The issue needs to be addressed, and I for one hope that the Philippine government--flush with cash, or so all the latest economic news tell us--will actually spend some of the taxes they've squeezed from Filipinos in general (and the Filipino film industry in particular) to at least try save some of those prints.

Without further ado and in alphabetical order (with links to articles, where available):

48 Oras (48 Hours, 1950) - Gerardo de Leon's great noir, about a man who has 48 hours to find the men who wronged him, before a bullet in his chest reaches his heart.

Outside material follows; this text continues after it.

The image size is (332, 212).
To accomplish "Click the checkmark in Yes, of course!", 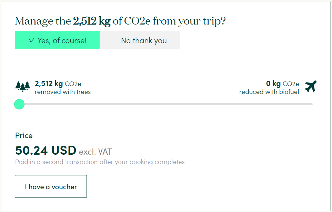I will (x=32, y=40).
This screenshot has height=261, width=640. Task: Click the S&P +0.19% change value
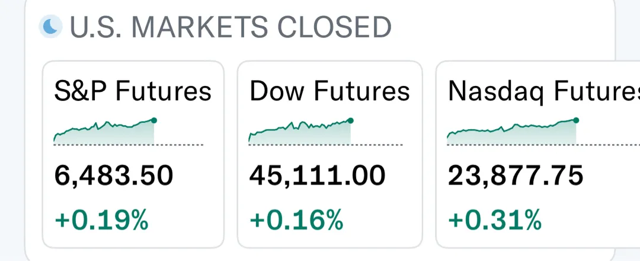pyautogui.click(x=101, y=220)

Abot Kamay ang Pangarap (Elena's Redemption, 1996) - Am I nuts? Possibly. But a list has got to have at least one out-there choice, and this is mine, and my reasons why I include in the post I linked to--basically, that no one has ever seen a film like this before, and hopefully never will again.

Agila (1980) - In my book Eddie Romero's best work, this is epic filmmaking at its subtlest and most intelligent, with quietly lyrical cinematography by Mike De Leon, and an unusually nuanced performance by Da King of Philippine Cinema, Fernando Poe, Jr

Ang Alamat ni Julian Makabayan (The Legend of Julian Makabayan, 1979) - Celso Ad. Castillo's film about villagers retelling the story of their hero and the revolt he waged in the countryside.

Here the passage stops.